Memaksimalkan Mediasi dalam Menghadapi Sengketa Saat Pandemi
Kolom

Memaksimalkan Mediasi dalam Menghadapi Sengketa Saat Pandemi

Ada beberapa keuntungan mediasi sebagai alternatif penyelesaian sengketa yang secara khusus ditinjau dari keadaan pandemi saat ini.

Bacaan 2 Menit
Primayvira Limbong. Foto: Istimewa
Primayvira Limbong. Foto: Istimewa

Ketika physical distancing dan social distancing menjadi dua frasa yang begitu populer beberapa bulan terakhir ini, banyak pertanyaan yang muncul di benak masyarakat, dan banyak pula permasalahan yang tampaknya tidak ada atau setidaknya minim solusi. Tak elaknya masyarakat pencari keadilan. Mereka turut mempertanyakan efektifitas fungsi pengadilan sebagai “rumah perkumpulan pencari keadilan” jika unsur “perkumpulan” tersebut harus dibatasi oleh physical distancing dan social distancing tersebut. Kapasitas pengadilan untuk tetap dapat memberikan access to justice secara maksimal kepada masyarakat dalam kondisi pandemi saat ini mulai diragukan oleh banyak pihak.

Sebagai salah satu solusi untuk mengatasi permasalahan para pencari keadilan dalam pandemi Covid-19, Ketua Mahkamah Agung secara cepat telah mengeluarkan Surat Edaran Nomor 1 Tahun 2020 tentang Pedoman Pelaksanaan Tugas Selama Masa Pencegahan Corona Virus Disease 2019 (Covid-19) di Lingkungan Mahkamah Agung dan Badan Peradilan yang Berada di Bawahnya (“SEMA 1/2020”) pada tanggal 23 Maret 2020.

Menarik bagi Penulis bahwa SEMA 1/2020 tersebut dibuat dan dikeluarkan dengan mengacu pada asas “keselamatan rakyat merupakan hukum tertinggi” (salus populi suprema lex esto). Untuk tujuan keselamatan para pencari keadilan, Mahkamah Agung sebagai lembaga peradilan tertinggi di Indonesia telah berusaha mencari dan memberikan inovasi-inovasi hukum terbaik, baik secara sistemik maupun praktik melalui SEMA 1/2020 tersebut. Namun demikian, menjadi pertanyaan apakah seluruh upaya tersebut berbanding lurus dengan semangat para pencari keadilan di Indonesia?
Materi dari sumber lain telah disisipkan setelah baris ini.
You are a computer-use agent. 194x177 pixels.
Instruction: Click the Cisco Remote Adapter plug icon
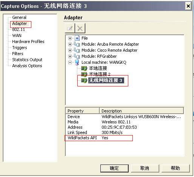pyautogui.click(x=77, y=50)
Tentunya agar access to justice tetap dapat dinikmati masyarakat pencari keadilan tanpa membahayakan unsur keselamatan, peran serta diharapkan tidak hanya datang dari pihak lembaga peradilan –dalam hal ini Mahkamah Agung dan badan-badan peradilan di bawahnya– tetapi juga dari masyarakat pencari keadilan itu sendiri. Secara khusus Penulis menitikberatkan pada sengketa-sengketa hukum perdata yang tentunya bersifat privat dan tidak berhubungan dengan kepentingan umum.

Sebagai contoh di Pengadilan Negeri Jakarta Selatan, jumlah perkara perdata (gugatan) yang masuk di bulan Februari 2020 (masa awal pandemi) sebanyak 85 perkara, sedikit menurun jika dibandingkan bulan sebelumnya yakni Januari 2020 di saat pandemi belum masuk ke wilayah Indonesia (109 perkara). Namun cukup mengagetkan ketika perlahan statistik perkara baru yang masuk terus meningkat bahkan di bulan Juni 2020 jumlahnya kembali mencapai angka 103 perkara. Seakan-akan kondisi pandemi saat ini tidak menggoyahkan “semangat berperang” para pencari keadilan, di saat “berperang” sebenarnya bukan satu-satunya solusi untuk memperoleh keadilan dan hak hukum seseorang.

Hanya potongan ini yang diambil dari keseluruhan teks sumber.